Rev your engines and dive into the high-octane world of Henry Gregor Felsen’s classic hot rod novels—where chrome gleams, rivalries roar, and every race could end a life.
From the street-charged tension of Hot Rod to the grand theft auto drama of Rag Top, this electrifying series captures the pulse of 1950s and 1960s teen car culture with authentic mechanical detail and heart-pounding action. But beneath the burnouts and bravado lies something deeper: stories of friendship, pride, romance, and the hard lessons learned when speed outruns judgment. Perfect for fans of vintage Americana, coming-of-age drama, and classic car lore, Felsen’s novels deliver timeless thrills with real emotional horsepower.
This action-packed set includes the following:
Hot Rod
Seventeen-year-old Bud Crayne built the fastest cars in town and drove his high-octane machines on the ragged edge. His need for speed would prove dangerous to him and the people around him, including his wannabe starlet girlfriend, La Verne, and the kids in his small hometown of Avondale, all of whom were dragged down his path to high-horsepower hell.
Street Rod
Sixteen-year-old Ricky Madison is the only boy in Dellville without his own hot rod, and he is tired of bumming rides from his friends. Going against his parents' wishes, he uses his savings to buy a car of his own: a junker that he is determined to turn into the fastest, sleekest racer on the road. Wild nights of highway racing, pranking unsuspecting drivers, and competing with his buddies quickly turn the town against him and the other teenage drivers. But Ricky has an idea that will redeem himself and his friends in the eyes of the town, all while showing them how far he can really go with his coupe.
Crash Club
Every year a new fad makes its mark at Raccoon Forks High: often noisy, outlandish, expensive, or silly, but never dangerous or destructive.
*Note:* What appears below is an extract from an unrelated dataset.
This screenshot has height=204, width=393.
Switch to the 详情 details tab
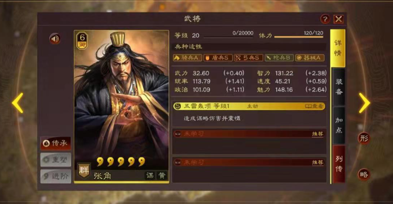tap(338, 48)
At this sleepy school, even the drag racing fad was comparatively tame . . . until David "Outlaw" Galt transferred from Capital City High. Usurping Mike Revere's position as the best boy with the best car—and stealing the girl who went with it—Outlaw set off a power struggle the likes of which Raccoon Forks had never seen. But Mike was willing to drive his way to victory, no matter the cost.
Road Rocket
Can a teenager afford a car? Even a cheap old one?
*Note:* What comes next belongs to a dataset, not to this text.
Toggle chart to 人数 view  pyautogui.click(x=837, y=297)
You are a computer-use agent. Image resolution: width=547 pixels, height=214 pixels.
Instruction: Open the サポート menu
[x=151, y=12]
Woody Ahern thought he could. He had a job after school, he had saved a little money, and, as he pleaded with his father, the main reason he and the other members of his car club wanted a car was so that they could work on it.
Woody would get his car—for forty dollars. He named it Sidekick, and from the moment the thirteen-year-old wreck became his very own, Woody lavished on it all his love and devotion. He was sure that when it was done it would be the most beautiful car imaginable. He could even see himself driving Sandra to the spring dance . . . but it would take a lot of work before Sidekick was safe to drive. And before that work was complete Woody would come to learn a great deal—not only about cars, but also about human relationships and his own goals in life.
Fever Heat
The breakneck story of a wild breed of men—and their thrill-hungry women. The tearing shriek of metal against metal, the stink of gasoline fumes, the sweat of men working all night in the pit, and the cheap perfume of the girls who hang around the track looking for kicks . . . this is the souped-up world of the stock-car racer.
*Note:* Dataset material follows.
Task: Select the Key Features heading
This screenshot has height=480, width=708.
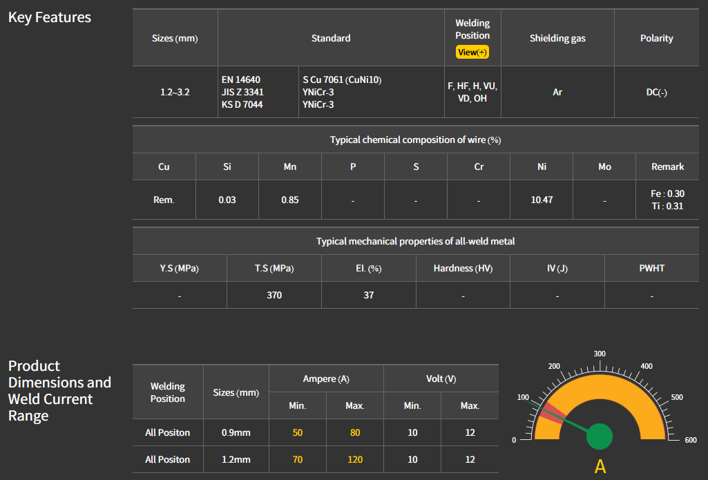Action: coord(50,17)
This is also the story of Ace Jones, a man whose flesh and soul have grown attuned to the battered iron heaps that are his whole life—and of a girl named Sandy, who sees in him the same fever that burned out her husband, the same wild streak that made her love him. Ace is running from his wild past when he comes across Town, a run-down spot in the middle of nowhere with a racetrack of its very own. Can Ace make an honest life for himself in Town, or will he crash and burn, taking Sandy with him?
Originally published under the pseudonym Angus Vicker, this is Felsen’s first rodding novel for adults.
Rag Top
Link Aller is a rebel and an outcast. The people of Dellville blame him for the racing-related death of young hot rodder Ricky Madison. Link knows it wasn't his fault, but if everyone is going to act like he is the bad guy, then he will show them just how bad he can be.
Virgil Kern is Dellville's hot shot new cop. Hardened and scarred from his years patrolling the big city, he has no problem roughing Link up if it means keeping him in line. But he thinks Link is going to back down, then he has another thing coming. Link will do whatever it takes to show him he means business, and when he meets Kern's sixteen-year-old daughter Darlene, he knows just how to get back at the old man.